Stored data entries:
+ + + + + + +
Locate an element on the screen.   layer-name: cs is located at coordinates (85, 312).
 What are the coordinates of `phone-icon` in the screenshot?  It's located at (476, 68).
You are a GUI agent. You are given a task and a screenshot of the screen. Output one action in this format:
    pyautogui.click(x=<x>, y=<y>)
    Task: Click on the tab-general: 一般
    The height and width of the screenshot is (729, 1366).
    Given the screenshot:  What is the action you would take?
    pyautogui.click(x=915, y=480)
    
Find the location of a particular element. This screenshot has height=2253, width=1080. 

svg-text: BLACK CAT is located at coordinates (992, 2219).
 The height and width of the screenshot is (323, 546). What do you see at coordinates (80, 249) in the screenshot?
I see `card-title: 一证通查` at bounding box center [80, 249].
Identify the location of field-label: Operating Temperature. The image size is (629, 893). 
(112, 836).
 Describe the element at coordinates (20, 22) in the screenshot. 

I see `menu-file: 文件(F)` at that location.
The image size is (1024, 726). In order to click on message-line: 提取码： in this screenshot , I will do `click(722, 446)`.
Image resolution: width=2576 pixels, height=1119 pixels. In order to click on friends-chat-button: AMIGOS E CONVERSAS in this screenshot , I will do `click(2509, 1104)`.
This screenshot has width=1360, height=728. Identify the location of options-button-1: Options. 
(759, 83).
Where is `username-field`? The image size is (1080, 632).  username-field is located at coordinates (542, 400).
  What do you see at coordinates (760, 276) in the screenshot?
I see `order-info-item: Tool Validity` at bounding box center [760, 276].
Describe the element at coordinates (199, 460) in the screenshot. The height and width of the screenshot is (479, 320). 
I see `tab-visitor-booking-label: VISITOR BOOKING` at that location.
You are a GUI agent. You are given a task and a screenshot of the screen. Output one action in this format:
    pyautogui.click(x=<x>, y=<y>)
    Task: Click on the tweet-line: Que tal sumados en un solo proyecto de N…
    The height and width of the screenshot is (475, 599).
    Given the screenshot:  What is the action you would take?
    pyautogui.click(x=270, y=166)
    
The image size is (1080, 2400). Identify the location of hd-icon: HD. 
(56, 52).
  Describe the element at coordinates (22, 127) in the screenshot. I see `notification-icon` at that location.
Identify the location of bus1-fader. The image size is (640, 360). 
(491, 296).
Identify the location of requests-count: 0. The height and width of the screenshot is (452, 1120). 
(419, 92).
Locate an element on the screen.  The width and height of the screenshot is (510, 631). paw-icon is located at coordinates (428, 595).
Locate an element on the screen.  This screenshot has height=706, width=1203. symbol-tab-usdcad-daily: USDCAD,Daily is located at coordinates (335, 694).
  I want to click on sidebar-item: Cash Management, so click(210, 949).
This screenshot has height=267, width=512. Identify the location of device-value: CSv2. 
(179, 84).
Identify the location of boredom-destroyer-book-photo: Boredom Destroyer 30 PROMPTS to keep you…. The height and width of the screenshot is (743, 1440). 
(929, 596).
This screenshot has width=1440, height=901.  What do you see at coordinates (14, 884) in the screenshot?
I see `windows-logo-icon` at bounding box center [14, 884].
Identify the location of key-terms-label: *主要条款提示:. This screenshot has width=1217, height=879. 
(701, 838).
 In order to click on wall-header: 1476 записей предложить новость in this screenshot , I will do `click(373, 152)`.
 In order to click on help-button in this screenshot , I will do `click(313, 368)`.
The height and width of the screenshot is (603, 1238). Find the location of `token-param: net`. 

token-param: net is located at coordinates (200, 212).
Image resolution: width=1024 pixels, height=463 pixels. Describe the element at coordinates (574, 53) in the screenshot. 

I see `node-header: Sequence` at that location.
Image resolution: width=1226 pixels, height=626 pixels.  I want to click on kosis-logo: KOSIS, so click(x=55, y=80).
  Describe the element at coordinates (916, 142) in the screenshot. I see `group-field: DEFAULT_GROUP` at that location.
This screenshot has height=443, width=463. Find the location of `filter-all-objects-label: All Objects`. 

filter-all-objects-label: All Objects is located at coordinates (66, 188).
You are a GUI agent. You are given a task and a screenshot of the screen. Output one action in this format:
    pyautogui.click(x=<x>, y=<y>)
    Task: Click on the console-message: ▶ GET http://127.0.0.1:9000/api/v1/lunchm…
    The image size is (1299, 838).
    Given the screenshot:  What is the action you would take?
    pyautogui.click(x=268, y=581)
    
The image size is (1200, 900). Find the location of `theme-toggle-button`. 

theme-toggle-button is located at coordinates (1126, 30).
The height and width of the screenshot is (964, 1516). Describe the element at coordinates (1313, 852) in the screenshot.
+ + + + + + +
◆ **Task directions**
Please update the records from their start through the line containing "The image size is (1024, 726).", replacing "Operating Temperature" with "Storage Temperature" and keeping everything else the same.

◆ **Response to this exercise**
Locate an element on the screen.   layer-name: cs is located at coordinates (85, 312).
 What are the coordinates of `phone-icon` in the screenshot?  It's located at (476, 68).
You are a GUI agent. You are given a task and a screenshot of the screen. Output one action in this format:
    pyautogui.click(x=<x>, y=<y>)
    Task: Click on the tab-general: 一般
    The height and width of the screenshot is (729, 1366).
    Given the screenshot:  What is the action you would take?
    pyautogui.click(x=915, y=480)
    
Find the location of a particular element. This screenshot has height=2253, width=1080. 

svg-text: BLACK CAT is located at coordinates (992, 2219).
 The height and width of the screenshot is (323, 546). What do you see at coordinates (80, 249) in the screenshot?
I see `card-title: 一证通查` at bounding box center [80, 249].
Identify the location of field-label: Storage Temperature. The image size is (629, 893). 
(112, 836).
 Describe the element at coordinates (20, 22) in the screenshot. 

I see `menu-file: 文件(F)` at that location.
The image size is (1024, 726). In order to click on message-line: 提取码： in this screenshot , I will do `click(722, 446)`.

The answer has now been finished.